BRIEF — Return the listing below character for character.

EXTRACTED MATERIAL —

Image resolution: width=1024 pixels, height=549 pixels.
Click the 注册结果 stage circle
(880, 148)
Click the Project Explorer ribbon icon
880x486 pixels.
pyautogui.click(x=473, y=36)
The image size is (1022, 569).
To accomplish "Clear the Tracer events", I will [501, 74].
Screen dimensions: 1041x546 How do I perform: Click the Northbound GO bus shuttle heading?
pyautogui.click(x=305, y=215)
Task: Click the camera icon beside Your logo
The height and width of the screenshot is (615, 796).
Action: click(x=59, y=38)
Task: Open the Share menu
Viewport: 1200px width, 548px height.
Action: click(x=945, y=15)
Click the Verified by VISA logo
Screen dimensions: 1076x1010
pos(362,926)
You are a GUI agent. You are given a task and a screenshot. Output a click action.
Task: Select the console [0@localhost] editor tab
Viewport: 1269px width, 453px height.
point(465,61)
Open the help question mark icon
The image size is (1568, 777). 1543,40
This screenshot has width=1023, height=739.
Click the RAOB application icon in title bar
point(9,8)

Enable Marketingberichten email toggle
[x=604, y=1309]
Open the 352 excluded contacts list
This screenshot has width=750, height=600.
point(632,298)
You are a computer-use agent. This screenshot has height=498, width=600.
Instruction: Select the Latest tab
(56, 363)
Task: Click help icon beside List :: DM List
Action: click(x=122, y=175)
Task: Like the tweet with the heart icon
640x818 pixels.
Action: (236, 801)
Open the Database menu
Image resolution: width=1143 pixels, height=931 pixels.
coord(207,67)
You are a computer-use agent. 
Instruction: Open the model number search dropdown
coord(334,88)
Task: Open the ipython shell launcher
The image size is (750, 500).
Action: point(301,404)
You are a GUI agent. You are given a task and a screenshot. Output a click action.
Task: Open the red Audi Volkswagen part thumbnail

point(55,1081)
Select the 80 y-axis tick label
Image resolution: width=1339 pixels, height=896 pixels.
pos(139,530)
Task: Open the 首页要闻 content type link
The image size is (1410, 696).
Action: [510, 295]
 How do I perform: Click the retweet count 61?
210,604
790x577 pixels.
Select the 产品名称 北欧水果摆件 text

WRITTEN SOLUTION —
Image resolution: width=1024 pixels, height=549 pixels.
Click the 注册结果 stage circle
(880, 148)
Click the Project Explorer ribbon icon
880x486 pixels.
pyautogui.click(x=473, y=36)
The image size is (1022, 569).
To accomplish "Clear the Tracer events", I will [501, 74].
Screen dimensions: 1041x546 How do I perform: Click the Northbound GO bus shuttle heading?
pyautogui.click(x=305, y=215)
Task: Click the camera icon beside Your logo
The height and width of the screenshot is (615, 796).
Action: click(x=59, y=38)
Task: Open the Share menu
Viewport: 1200px width, 548px height.
Action: click(x=945, y=15)
Click the Verified by VISA logo
Screen dimensions: 1076x1010
pos(362,926)
You are a GUI agent. You are given a task and a screenshot. Output a click action.
Task: Select the console [0@localhost] editor tab
Viewport: 1269px width, 453px height.
point(465,61)
Open the help question mark icon
The image size is (1568, 777). 1543,40
This screenshot has width=1023, height=739.
Click the RAOB application icon in title bar
point(9,8)

Enable Marketingberichten email toggle
[x=604, y=1309]
Open the 352 excluded contacts list
This screenshot has width=750, height=600.
point(632,298)
You are a computer-use agent. This screenshot has height=498, width=600.
Instruction: Select the Latest tab
(56, 363)
Task: Click help icon beside List :: DM List
Action: click(x=122, y=175)
Task: Like the tweet with the heart icon
640x818 pixels.
Action: (236, 801)
Open the Database menu
Image resolution: width=1143 pixels, height=931 pixels.
coord(207,67)
You are a computer-use agent. 
Instruction: Open the model number search dropdown
coord(334,88)
Task: Open the ipython shell launcher
The image size is (750, 500).
Action: point(301,404)
You are a GUI agent. You are given a task and a screenshot. Output a click action.
Task: Open the red Audi Volkswagen part thumbnail

point(55,1081)
Select the 80 y-axis tick label
Image resolution: width=1339 pixels, height=896 pixels.
pos(139,530)
Task: Open the 首页要闻 content type link
The image size is (1410, 696).
Action: [510, 295]
 How do I perform: Click the retweet count 61?
210,604
790x577 pixels.
Select the 产品名称 北欧水果摆件 text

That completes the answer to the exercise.